Tuesday, October 27, 2015

How to use Java parallel Fork/Join framework - Hello world example

Since Java 7, fork/join framework has be introduced in to Java API. The main difference between fork/join and other multi-threading mechanism like executor or thread pools is that: traditional multithreading focuses on "let every task has the chance to run simultaneously", fork/join framework focuses on "saturate the CPU usage, make full use of the hardware resources".

0. Why fork/join?

So what's the problem for traditional thread pools, or why does fork/join need to be introduced since there are already many ways for working in parallel?Fork/join framework normally used with single task, which is BIG. Let's suppose the CPU has 4 cores. To make max usage of the quad-core CPU, you don't want any core idle while others are still busy with some work.  But If you split the big task into 4 subtasks and give them to each core to run using the traditional thread pools, when every thread terminate, a core will become idle while the rest cores are still struggling. It's a kind of waste of CPU resources. The fork/join framework can prevent this from happening. Every core keeps busy  until the whole job is done.  When a thread(CPU core) is idle or done with it's workload, it will try to help other threads instead of just sit there doing nothing. In fork/join framework, it's called work stealing.

Work stealing is the key feature of the fork/join framework.

1. Working theory

In brief, the fork/join framework also use a thread pool, java.util.concurrent.ForkJoinPool, but unlike traditional thread pool, every thread in this pool has a queue. Every thread can access each other thread's queue. The queue of each thread can be treat as a work load buffer.

1.1 What happens when firstly a thread get a task

The fork/join framework starts in this way, suppose the first thread get the task is call Thread A:

step 1. When thread A gets a task, if it's small enough, do the real calculation; if still big, the task will be cut into 2 subtasks.

step 2. The thread A will keep working on one of the subtasks, and put the rest into thread A's queue (its own queue).

= DATA SEGMENT =

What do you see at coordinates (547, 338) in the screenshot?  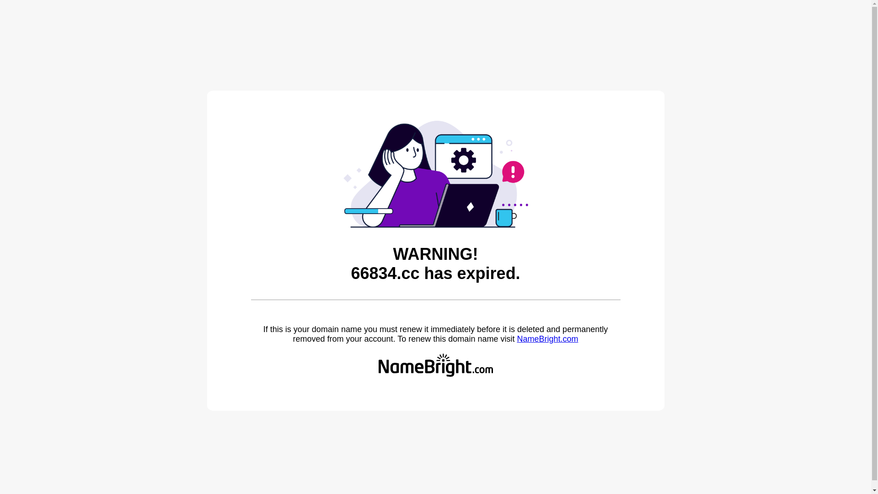 I see `'NameBright.com'` at bounding box center [547, 338].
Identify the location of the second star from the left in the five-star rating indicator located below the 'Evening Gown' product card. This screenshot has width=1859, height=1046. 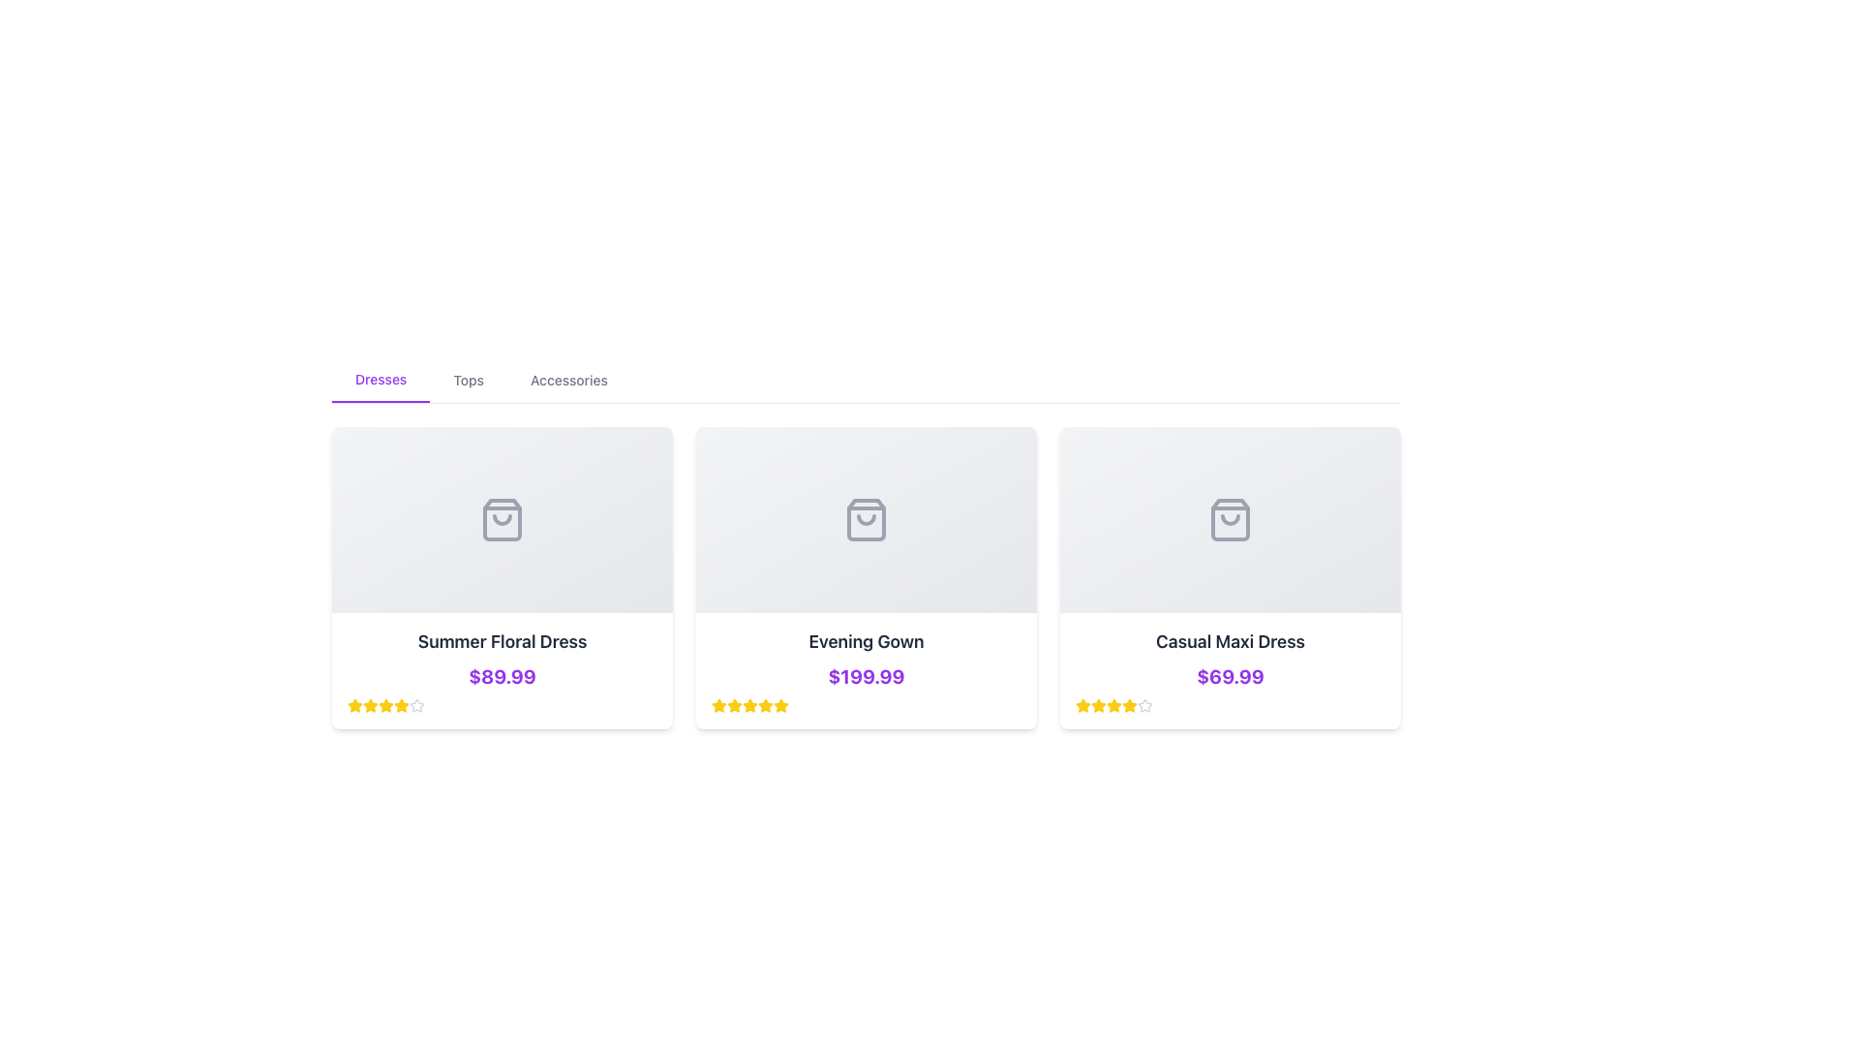
(749, 705).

= REQUIREMENTS =
Please quote the fork/join article word for word from "1. Working theory" to "into 2 subtasks.". Work only from the fork/join article and leave the data aside.

= ANSWER BELOW =
1. Working theory

In brief, the fork/join framework also use a thread pool, java.util.concurrent.ForkJoinPool, but unlike traditional thread pool, every thread in this pool has a queue. Every thread can access each other thread's queue. The queue of each thread can be treat as a work load buffer.

1.1 What happens when firstly a thread get a task

The fork/join framework starts in this way, suppose the first thread get the task is call Thread A:

step 1. When thread A gets a task, if it's small enough, do the real calculation; if still big, the task will be cut into 2 subtasks.